» **TASK BRIEF**
Set down the data that follows, exactly and completely.
____
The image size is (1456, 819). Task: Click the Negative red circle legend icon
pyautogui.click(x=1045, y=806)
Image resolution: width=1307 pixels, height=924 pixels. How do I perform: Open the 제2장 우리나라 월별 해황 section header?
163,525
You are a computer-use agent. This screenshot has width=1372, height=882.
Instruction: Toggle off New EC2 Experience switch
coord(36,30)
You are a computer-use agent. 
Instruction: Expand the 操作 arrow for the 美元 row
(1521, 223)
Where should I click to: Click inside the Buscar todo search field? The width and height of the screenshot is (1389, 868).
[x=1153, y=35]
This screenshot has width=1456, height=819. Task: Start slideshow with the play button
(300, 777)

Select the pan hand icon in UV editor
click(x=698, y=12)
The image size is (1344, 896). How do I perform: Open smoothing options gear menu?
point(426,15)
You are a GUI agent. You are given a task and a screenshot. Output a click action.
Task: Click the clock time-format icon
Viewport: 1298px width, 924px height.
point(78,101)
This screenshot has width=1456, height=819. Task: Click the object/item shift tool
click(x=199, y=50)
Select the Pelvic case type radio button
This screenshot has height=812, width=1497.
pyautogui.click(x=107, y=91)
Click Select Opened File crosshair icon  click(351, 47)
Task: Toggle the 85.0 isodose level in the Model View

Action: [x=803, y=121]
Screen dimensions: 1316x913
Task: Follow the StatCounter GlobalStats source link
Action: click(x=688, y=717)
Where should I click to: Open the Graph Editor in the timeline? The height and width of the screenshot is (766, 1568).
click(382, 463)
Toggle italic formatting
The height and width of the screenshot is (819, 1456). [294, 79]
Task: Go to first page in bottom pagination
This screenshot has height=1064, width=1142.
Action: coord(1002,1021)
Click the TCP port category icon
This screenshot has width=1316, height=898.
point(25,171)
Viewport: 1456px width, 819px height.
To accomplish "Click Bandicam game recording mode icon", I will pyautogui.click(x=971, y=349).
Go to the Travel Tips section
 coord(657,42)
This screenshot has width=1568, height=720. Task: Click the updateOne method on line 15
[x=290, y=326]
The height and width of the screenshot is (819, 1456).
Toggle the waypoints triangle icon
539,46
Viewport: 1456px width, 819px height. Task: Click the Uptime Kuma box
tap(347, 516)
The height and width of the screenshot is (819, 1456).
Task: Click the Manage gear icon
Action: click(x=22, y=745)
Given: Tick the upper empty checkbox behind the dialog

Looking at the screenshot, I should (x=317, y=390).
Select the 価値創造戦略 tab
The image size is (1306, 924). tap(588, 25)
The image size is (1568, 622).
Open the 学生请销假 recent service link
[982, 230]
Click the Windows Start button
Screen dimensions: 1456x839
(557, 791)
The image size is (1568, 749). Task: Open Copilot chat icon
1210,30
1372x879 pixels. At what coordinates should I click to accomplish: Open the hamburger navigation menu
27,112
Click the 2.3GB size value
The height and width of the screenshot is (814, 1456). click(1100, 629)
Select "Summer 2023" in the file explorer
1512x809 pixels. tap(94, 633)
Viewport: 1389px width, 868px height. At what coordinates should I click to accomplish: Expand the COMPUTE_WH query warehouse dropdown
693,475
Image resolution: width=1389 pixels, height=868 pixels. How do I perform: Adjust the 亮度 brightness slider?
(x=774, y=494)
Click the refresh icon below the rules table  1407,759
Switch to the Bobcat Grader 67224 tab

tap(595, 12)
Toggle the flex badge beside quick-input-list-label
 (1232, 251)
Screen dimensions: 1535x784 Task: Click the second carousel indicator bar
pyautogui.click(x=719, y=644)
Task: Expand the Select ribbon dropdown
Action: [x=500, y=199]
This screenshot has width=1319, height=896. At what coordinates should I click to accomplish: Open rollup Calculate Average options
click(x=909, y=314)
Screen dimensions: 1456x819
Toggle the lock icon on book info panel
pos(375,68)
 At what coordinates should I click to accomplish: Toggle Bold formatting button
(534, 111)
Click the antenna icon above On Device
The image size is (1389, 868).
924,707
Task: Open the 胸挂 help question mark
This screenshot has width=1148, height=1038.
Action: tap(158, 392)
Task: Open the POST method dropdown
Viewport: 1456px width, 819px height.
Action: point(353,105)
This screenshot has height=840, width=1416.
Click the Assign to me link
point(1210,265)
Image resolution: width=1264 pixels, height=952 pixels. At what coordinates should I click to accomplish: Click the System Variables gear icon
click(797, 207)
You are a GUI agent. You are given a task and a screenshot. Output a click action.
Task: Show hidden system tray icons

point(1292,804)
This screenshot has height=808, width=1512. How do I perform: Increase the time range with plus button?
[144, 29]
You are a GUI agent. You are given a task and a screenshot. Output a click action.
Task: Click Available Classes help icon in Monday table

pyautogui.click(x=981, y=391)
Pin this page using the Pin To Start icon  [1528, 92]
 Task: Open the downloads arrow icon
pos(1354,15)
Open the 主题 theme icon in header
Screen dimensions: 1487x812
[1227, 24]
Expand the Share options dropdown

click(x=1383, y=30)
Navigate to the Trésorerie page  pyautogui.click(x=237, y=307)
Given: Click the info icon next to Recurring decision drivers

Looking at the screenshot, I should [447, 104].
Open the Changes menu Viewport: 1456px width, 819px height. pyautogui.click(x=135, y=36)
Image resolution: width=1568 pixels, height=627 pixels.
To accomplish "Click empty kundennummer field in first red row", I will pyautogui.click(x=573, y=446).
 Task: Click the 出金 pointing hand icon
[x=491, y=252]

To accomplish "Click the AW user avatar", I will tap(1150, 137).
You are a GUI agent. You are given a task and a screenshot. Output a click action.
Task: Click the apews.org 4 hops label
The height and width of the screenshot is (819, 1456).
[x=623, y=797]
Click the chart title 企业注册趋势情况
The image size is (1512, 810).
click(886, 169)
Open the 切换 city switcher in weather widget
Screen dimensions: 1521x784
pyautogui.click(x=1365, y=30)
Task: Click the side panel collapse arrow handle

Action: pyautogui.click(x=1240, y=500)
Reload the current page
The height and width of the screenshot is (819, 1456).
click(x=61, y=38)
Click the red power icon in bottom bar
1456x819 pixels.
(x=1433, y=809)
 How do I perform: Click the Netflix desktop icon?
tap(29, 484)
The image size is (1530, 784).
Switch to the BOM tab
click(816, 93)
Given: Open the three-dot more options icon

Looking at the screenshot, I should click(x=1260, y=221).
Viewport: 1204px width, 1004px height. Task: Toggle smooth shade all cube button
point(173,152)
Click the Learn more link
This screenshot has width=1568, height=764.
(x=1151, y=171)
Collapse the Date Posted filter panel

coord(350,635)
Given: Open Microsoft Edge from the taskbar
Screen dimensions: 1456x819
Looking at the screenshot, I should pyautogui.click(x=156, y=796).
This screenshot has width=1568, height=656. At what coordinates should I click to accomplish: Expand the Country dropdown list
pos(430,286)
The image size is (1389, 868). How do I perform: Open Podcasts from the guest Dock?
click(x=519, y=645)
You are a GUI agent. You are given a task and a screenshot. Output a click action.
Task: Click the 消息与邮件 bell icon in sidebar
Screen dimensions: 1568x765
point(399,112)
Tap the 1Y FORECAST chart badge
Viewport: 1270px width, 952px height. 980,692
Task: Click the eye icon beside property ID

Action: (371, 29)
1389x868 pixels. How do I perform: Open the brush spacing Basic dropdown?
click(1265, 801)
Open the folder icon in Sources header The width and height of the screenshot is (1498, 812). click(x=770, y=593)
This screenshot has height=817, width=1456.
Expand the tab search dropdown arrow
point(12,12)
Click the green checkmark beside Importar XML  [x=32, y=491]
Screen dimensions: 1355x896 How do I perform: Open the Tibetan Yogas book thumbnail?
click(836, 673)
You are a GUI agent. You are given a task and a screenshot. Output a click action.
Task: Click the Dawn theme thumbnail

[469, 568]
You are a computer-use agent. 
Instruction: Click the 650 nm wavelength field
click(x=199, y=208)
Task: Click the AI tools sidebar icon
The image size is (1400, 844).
____
» **WRITTEN RESPONSE**
The image size is (1456, 819). Task: Click the Negative red circle legend icon
pyautogui.click(x=1045, y=806)
Image resolution: width=1307 pixels, height=924 pixels. How do I perform: Open the 제2장 우리나라 월별 해황 section header?
163,525
You are a computer-use agent. This screenshot has width=1372, height=882.
Instruction: Toggle off New EC2 Experience switch
coord(36,30)
You are a computer-use agent. 
Instruction: Expand the 操作 arrow for the 美元 row
(1521, 223)
Where should I click to: Click inside the Buscar todo search field? The width and height of the screenshot is (1389, 868).
[x=1153, y=35]
This screenshot has width=1456, height=819. Task: Start slideshow with the play button
(300, 777)

Select the pan hand icon in UV editor
click(x=698, y=12)
The image size is (1344, 896). How do I perform: Open smoothing options gear menu?
point(426,15)
You are a GUI agent. You are given a task and a screenshot. Output a click action.
Task: Click the clock time-format icon
Viewport: 1298px width, 924px height.
point(78,101)
This screenshot has width=1456, height=819. Task: Click the object/item shift tool
click(x=199, y=50)
Select the Pelvic case type radio button
This screenshot has height=812, width=1497.
pyautogui.click(x=107, y=91)
Click Select Opened File crosshair icon  click(351, 47)
Task: Toggle the 85.0 isodose level in the Model View

Action: [x=803, y=121]
Screen dimensions: 1316x913
Task: Follow the StatCounter GlobalStats source link
Action: click(x=688, y=717)
Where should I click to: Open the Graph Editor in the timeline? The height and width of the screenshot is (766, 1568).
click(382, 463)
Toggle italic formatting
The height and width of the screenshot is (819, 1456). [294, 79]
Task: Go to first page in bottom pagination
This screenshot has height=1064, width=1142.
Action: coord(1002,1021)
Click the TCP port category icon
This screenshot has width=1316, height=898.
point(25,171)
Viewport: 1456px width, 819px height.
To accomplish "Click Bandicam game recording mode icon", I will pyautogui.click(x=971, y=349).
Go to the Travel Tips section
 coord(657,42)
This screenshot has width=1568, height=720. Task: Click the updateOne method on line 15
[x=290, y=326]
The height and width of the screenshot is (819, 1456).
Toggle the waypoints triangle icon
539,46
Viewport: 1456px width, 819px height. Task: Click the Uptime Kuma box
tap(347, 516)
The height and width of the screenshot is (819, 1456).
Task: Click the Manage gear icon
Action: click(x=22, y=745)
Given: Tick the upper empty checkbox behind the dialog

Looking at the screenshot, I should (x=317, y=390).
Select the 価値創造戦略 tab
The image size is (1306, 924). tap(588, 25)
The image size is (1568, 622).
Open the 学生请销假 recent service link
[982, 230]
Click the Windows Start button
Screen dimensions: 1456x839
(557, 791)
The image size is (1568, 749). Task: Open Copilot chat icon
1210,30
1372x879 pixels. At what coordinates should I click to accomplish: Open the hamburger navigation menu
27,112
Click the 2.3GB size value
The height and width of the screenshot is (814, 1456). click(1100, 629)
Select "Summer 2023" in the file explorer
1512x809 pixels. tap(94, 633)
Viewport: 1389px width, 868px height. At what coordinates should I click to accomplish: Expand the COMPUTE_WH query warehouse dropdown
693,475
Image resolution: width=1389 pixels, height=868 pixels. How do I perform: Adjust the 亮度 brightness slider?
(x=774, y=494)
Click the refresh icon below the rules table  1407,759
Switch to the Bobcat Grader 67224 tab

tap(595, 12)
Toggle the flex badge beside quick-input-list-label
 (1232, 251)
Screen dimensions: 1535x784 Task: Click the second carousel indicator bar
pyautogui.click(x=719, y=644)
Task: Expand the Select ribbon dropdown
Action: [x=500, y=199]
This screenshot has width=1319, height=896. At what coordinates should I click to accomplish: Open rollup Calculate Average options
click(x=909, y=314)
Screen dimensions: 1456x819
Toggle the lock icon on book info panel
pos(375,68)
 At what coordinates should I click to accomplish: Toggle Bold formatting button
(534, 111)
Click the antenna icon above On Device
The image size is (1389, 868).
924,707
Task: Open the 胸挂 help question mark
This screenshot has width=1148, height=1038.
Action: tap(158, 392)
Task: Open the POST method dropdown
Viewport: 1456px width, 819px height.
Action: point(353,105)
This screenshot has height=840, width=1416.
Click the Assign to me link
point(1210,265)
Image resolution: width=1264 pixels, height=952 pixels. At what coordinates should I click to accomplish: Click the System Variables gear icon
click(797, 207)
You are a GUI agent. You are given a task and a screenshot. Output a click action.
Task: Show hidden system tray icons

point(1292,804)
This screenshot has height=808, width=1512. How do I perform: Increase the time range with plus button?
[144, 29]
You are a GUI agent. You are given a task and a screenshot. Output a click action.
Task: Click Available Classes help icon in Monday table

pyautogui.click(x=981, y=391)
Pin this page using the Pin To Start icon  [1528, 92]
 Task: Open the downloads arrow icon
pos(1354,15)
Open the 主题 theme icon in header
Screen dimensions: 1487x812
[1227, 24]
Expand the Share options dropdown

click(x=1383, y=30)
Navigate to the Trésorerie page  pyautogui.click(x=237, y=307)
Given: Click the info icon next to Recurring decision drivers

Looking at the screenshot, I should [447, 104].
Open the Changes menu Viewport: 1456px width, 819px height. pyautogui.click(x=135, y=36)
Image resolution: width=1568 pixels, height=627 pixels.
To accomplish "Click empty kundennummer field in first red row", I will pyautogui.click(x=573, y=446).
 Task: Click the 出金 pointing hand icon
[x=491, y=252]

To accomplish "Click the AW user avatar", I will tap(1150, 137).
You are a GUI agent. You are given a task and a screenshot. Output a click action.
Task: Click the apews.org 4 hops label
The height and width of the screenshot is (819, 1456).
[x=623, y=797]
Click the chart title 企业注册趋势情况
The image size is (1512, 810).
click(886, 169)
Open the 切换 city switcher in weather widget
Screen dimensions: 1521x784
pyautogui.click(x=1365, y=30)
Task: Click the side panel collapse arrow handle

Action: pyautogui.click(x=1240, y=500)
Reload the current page
The height and width of the screenshot is (819, 1456).
click(x=61, y=38)
Click the red power icon in bottom bar
1456x819 pixels.
(x=1433, y=809)
 How do I perform: Click the Netflix desktop icon?
tap(29, 484)
The image size is (1530, 784).
Switch to the BOM tab
click(816, 93)
Given: Open the three-dot more options icon

Looking at the screenshot, I should click(x=1260, y=221).
Viewport: 1204px width, 1004px height. Task: Toggle smooth shade all cube button
point(173,152)
Click the Learn more link
This screenshot has width=1568, height=764.
(x=1151, y=171)
Collapse the Date Posted filter panel

coord(350,635)
Given: Open Microsoft Edge from the taskbar
Screen dimensions: 1456x819
Looking at the screenshot, I should pyautogui.click(x=156, y=796).
This screenshot has width=1568, height=656. At what coordinates should I click to accomplish: Expand the Country dropdown list
pos(430,286)
The image size is (1389, 868). How do I perform: Open Podcasts from the guest Dock?
click(x=519, y=645)
You are a GUI agent. You are given a task and a screenshot. Output a click action.
Task: Click the 消息与邮件 bell icon in sidebar
Screen dimensions: 1568x765
point(399,112)
Tap the 1Y FORECAST chart badge
Viewport: 1270px width, 952px height. 980,692
Task: Click the eye icon beside property ID

Action: (371, 29)
1389x868 pixels. How do I perform: Open the brush spacing Basic dropdown?
click(1265, 801)
Open the folder icon in Sources header The width and height of the screenshot is (1498, 812). click(x=770, y=593)
This screenshot has height=817, width=1456.
Expand the tab search dropdown arrow
point(12,12)
Click the green checkmark beside Importar XML  [x=32, y=491]
Screen dimensions: 1355x896 How do I perform: Open the Tibetan Yogas book thumbnail?
click(836, 673)
You are a GUI agent. You are given a task and a screenshot. Output a click action.
Task: Click the Dawn theme thumbnail

[469, 568]
You are a computer-use agent. 
Instruction: Click the 650 nm wavelength field
click(x=199, y=208)
Task: Click the AI tools sidebar icon
The image size is (1400, 844).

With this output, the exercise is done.